Srinath Mallikarjunan, CEO and Chief Scientist of Unmanned Dynamics, has raised alarm over India’s deepening employment and employability disaster, warning that the nation is heading in the direction of a “demographic catastrophe.”
In an in depth LinkedIn publish, Mallikarjunan wrote, “I feel India has an enormous employment and employability disaster that mainstream media is afraid to speak about. Our Indian workplace had a gap for two interns, and there have been 1,200 candidates. Out of those, about 20 had been shortlisted for additional analysis.”
He pointed to structural flaws in India’s schooling system, itemizing 5 key points:
1. Many IIT college students cease finding out after cracking JEE, making them unfit for real-world jobs.
2. Non-public schools and universities fail to supply significant schooling.

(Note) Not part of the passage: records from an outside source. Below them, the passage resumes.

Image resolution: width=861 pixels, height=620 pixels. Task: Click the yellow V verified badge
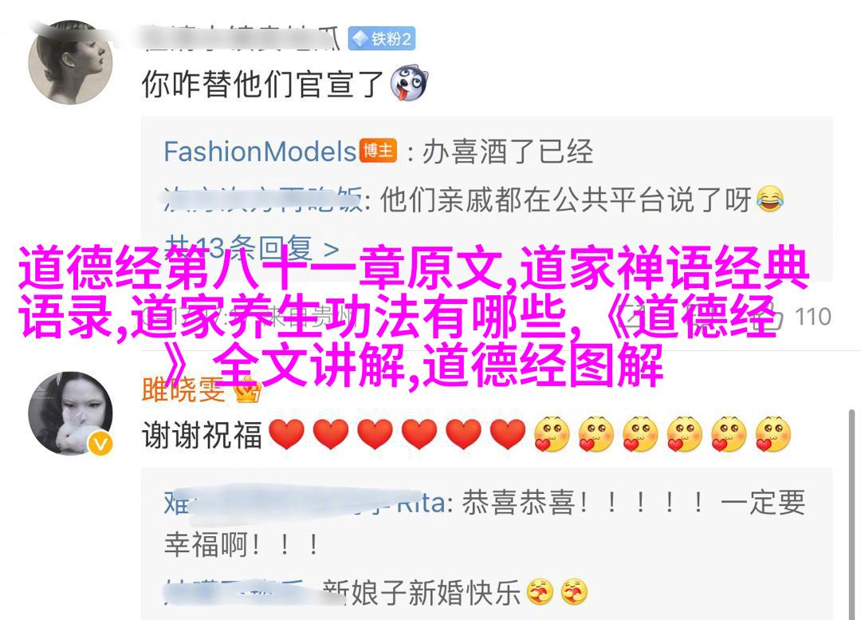tap(100, 443)
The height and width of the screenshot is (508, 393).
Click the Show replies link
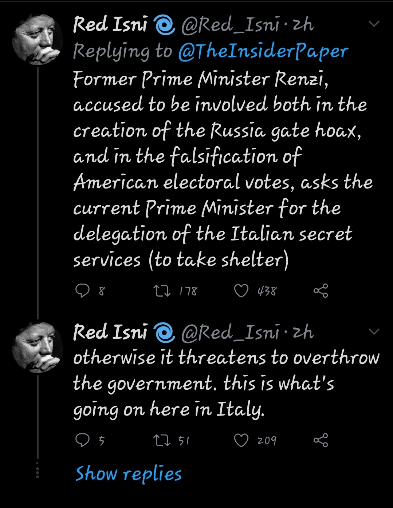(x=128, y=474)
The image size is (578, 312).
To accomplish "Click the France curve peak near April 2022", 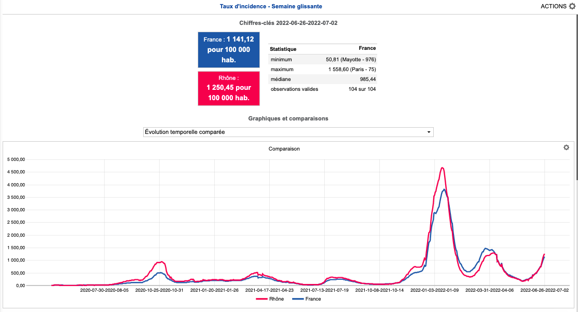I will [486, 249].
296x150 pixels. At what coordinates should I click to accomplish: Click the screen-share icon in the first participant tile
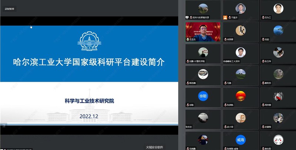pos(188,17)
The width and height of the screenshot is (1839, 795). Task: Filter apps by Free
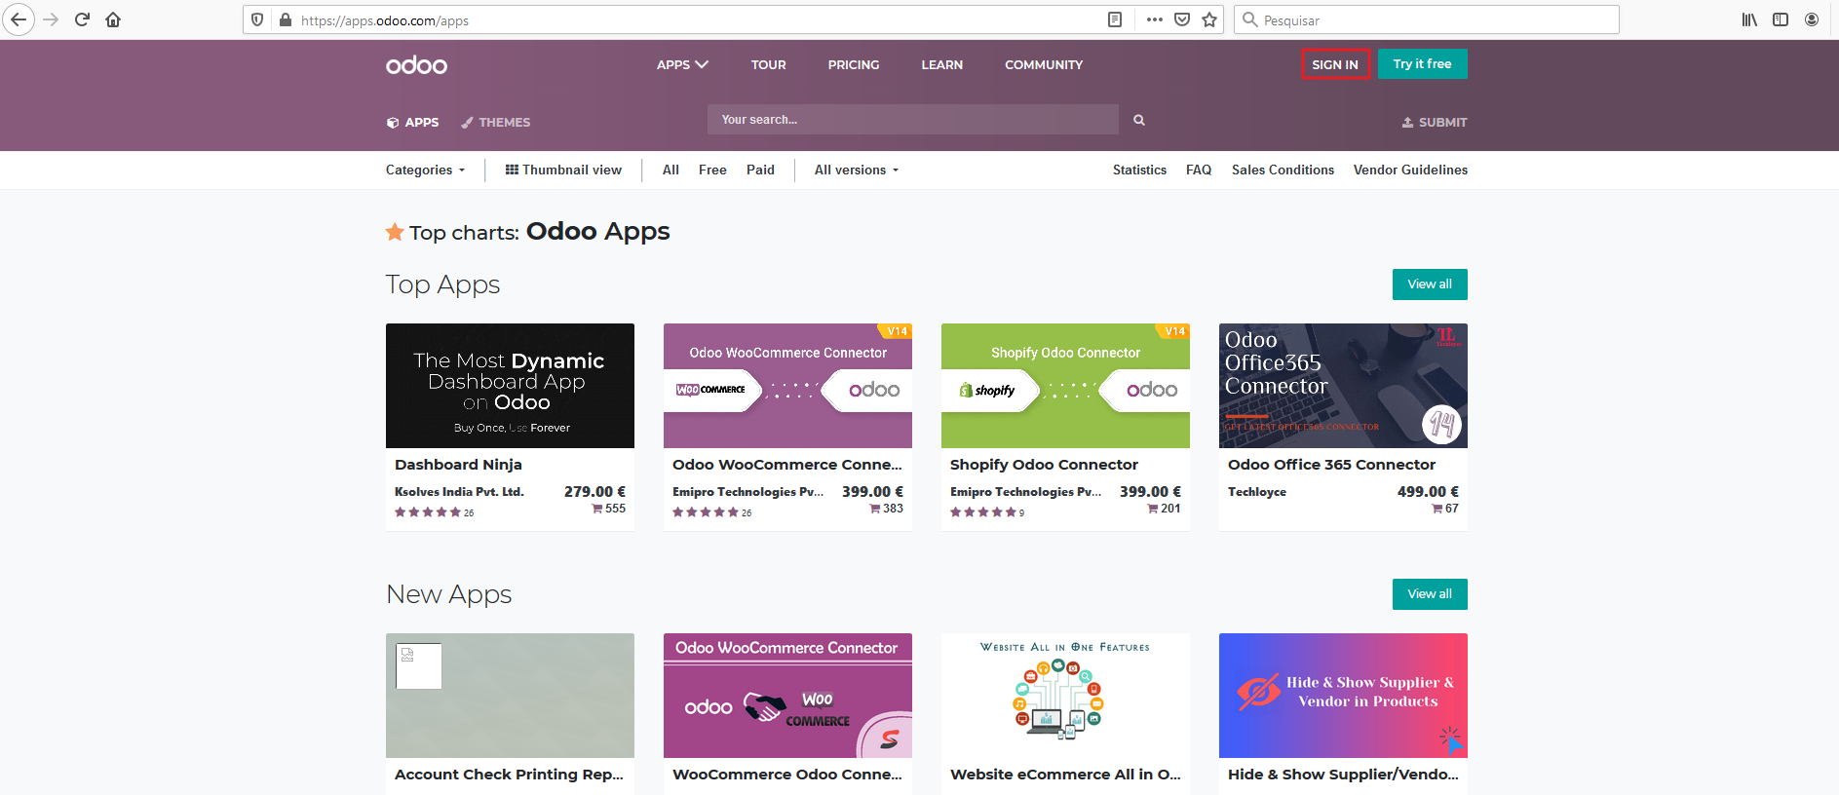[x=712, y=170]
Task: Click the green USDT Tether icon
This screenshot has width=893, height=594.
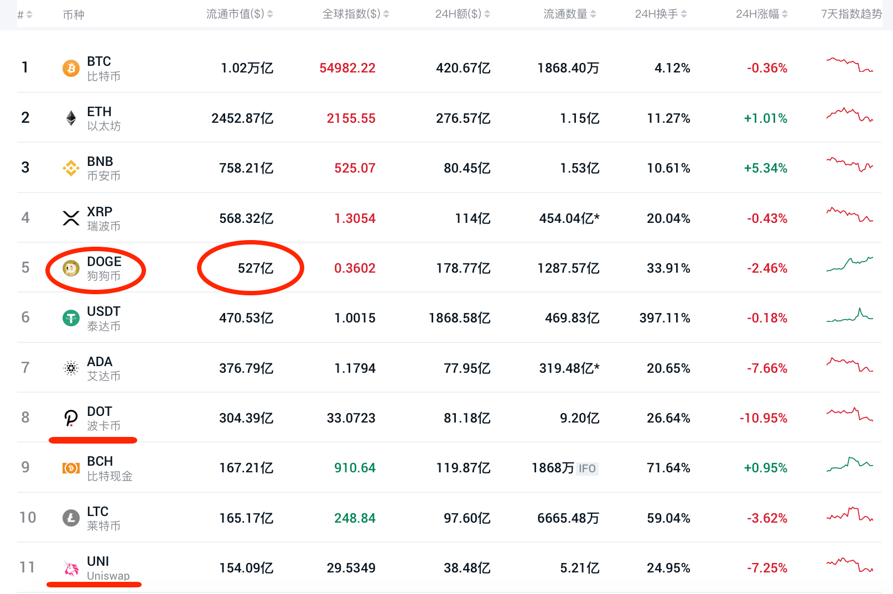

3. First-generation graduates usually earn levels with out buying actual data.
4. College students stay unaware they’re being misled as a result of a damaged system with outdated syllabi, ineffective exams, and poorly skilled academics.
5. Consequently, hundreds of thousands of graduates are solely fitted to name heart or clerical jobs — roles that AI will quickly change.

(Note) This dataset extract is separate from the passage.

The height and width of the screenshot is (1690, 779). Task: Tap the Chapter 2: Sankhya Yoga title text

“So India is just not taking a look at a demographic dividend however a catastrophe,” he warned.
Mallikarjunan suggested college students to take cost of their studying by finding out from reputed worldwide books, utilizing NPTEL programs, and dealing on impartial tasks to develop hands-on abilities.
His publish struck a chord with many professionals who echoed his considerations concerning the job market and lack of sensible abilities amongst graduates. One person referred to as for the introduction of vocational coaching in colleges, emphasizing that Indian establishments “churn out certificates however not abilities.” One other identified that for a single job posting, hundreds of candidates compete, highlighting the shortage of high quality employment.
Mallikarjunan, nevertheless, dismissed the notion that startups might be a fast repair. “Startups providing quick-fix options for a damaged schooling system is like taking paracetamol for most cancers,” he wrote in response to a remark.
One other person shared their private wrestle regardless of holding a PhD and world expertise, saying, “Until I study AI/ML or some JavaScript, it is onerous to get a decent-paying job in India. Our market is pushed by international investments, and AI will quickly automate many of those software program jobs. With out alternatives in different sectors, we’re heading for a disaster.”
Mallikarjunan took a jab at Indian buyers, arguing that they lack imaginative and prescient. “Indian enterprise buyers undergo from a poverty of creativeness. They solely run ponzi schemes the place loss is instantly proportional to turnover. They haven’t any understanding or abdomen for deep tech,” he wrote.